Только вот с председателем Семибратовым, которого какой-то дружок из района все-таки впихнул на этот руководящий пост, вышло иначе.
Еще за несколько домов до семибратовского жилья мы услышали, как чистый, чуть подрагивающий тенор призывно и довольно мелодически точно выводил:
Эту песню запевает молодежь,
Молодежь, молодежь…
Семибратов, в одном бязевом белье — рубахе и широких подштанниках, стоял в палисаде перед домом. Он топтался босиком, хотя земля была совсем холодная.
— Надрался, молодежь? — спросил Коляня, хотя сам уже был порядком хмельной. — А мы к тебе.
Плавающим, бессмысленным взором Семибратов смазал по нашим фигурам и уставился на железную скобу, вбитую рядом с крыльцом, о которую по весне, осени, дождями соскребают с сапог грязь.
— Ноги вытирайте. Чтоб все культурно, — и начал тереть о скобу горбатые желтые ступни с криво отросшими ногтями. — Чтоб культурно. У меня — культура.

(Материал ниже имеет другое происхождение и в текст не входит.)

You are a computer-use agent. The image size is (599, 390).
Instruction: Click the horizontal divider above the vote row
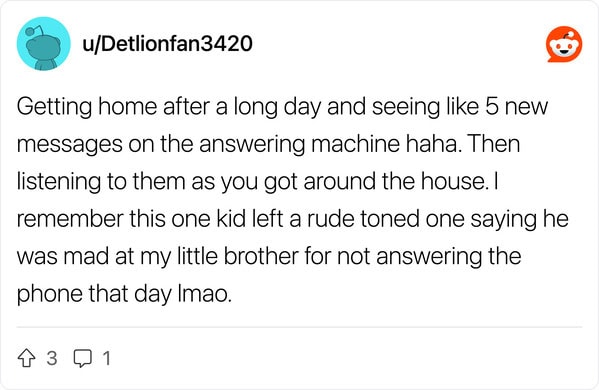(x=299, y=327)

Я попробовал выяснить у него, куда пристроили Велюгина с аппаратурой, но Семибратов, не услышав моего вопроса, устрашающе, срываясь в фальцет, заголосил уже новую песню:
Встанем, как один,
Скажем: «Не дадим…»
Было похоже, что семибратовский репертуар базировался главным образом на песнях миролюбивых, но исполнялся он с такой агрессивностью, что спокойствие на земном шаре внушало серьезные опасения.
— Чего не дашь-то? — хмуро спросил Коляня.
Семибратов взревел:
— Не дадим! Ничего не дадим! Инвентарь? Запчасти? Не дадим! Бесхозяйственность! Разгильдяйство! Не дам! — и с подозрением, пояснев взглядом, метнул его в Скворцова: — Может, выпить задарма надумал? Не дадим! Ничего не дадим!
— Очень мы твоей даровщиной нуждаемся! — обиделся Коляня.
Попеременно обдирая ступни о скобу и все наращивая темп этой махинации, Семибратов выкрикивал: «Как один! Не дам!» Это смахивало на детскую игру в паровоз, и было неясно, как новый председатель умудряется не спотыкнуться и не рухнуть.
— Видал — руководство? — толкнул меня в бок Коляня. — Уйди с народных глаз, Семибратов.
Мы продолжали агитационный обход.
Уже в темноте я отволок пьяненького Коляню в дом, где он квартировал, полагая, что Коляня к утру не протрезвеет, а если и проспится, забудет о показательном мероприятии, в бесполезности и даже вредности которого я уже не сомневался.
Но он первым растолкал меня, едва засветлело в окнах.
— Пошли, забирай свою механику. Где она у тебя?
Я сказал, что послал вчера Димку Велюгина в правление, пойду поищу и приду вместе с ним в поле. Не доверяя, видимо, моим словам, Скворцов проконвоировал меня до правления, где на ободранном дерматиновом диване спал Димка. Я тронул его за плечо:
— Подъем! Построиться в шеренгу по двое!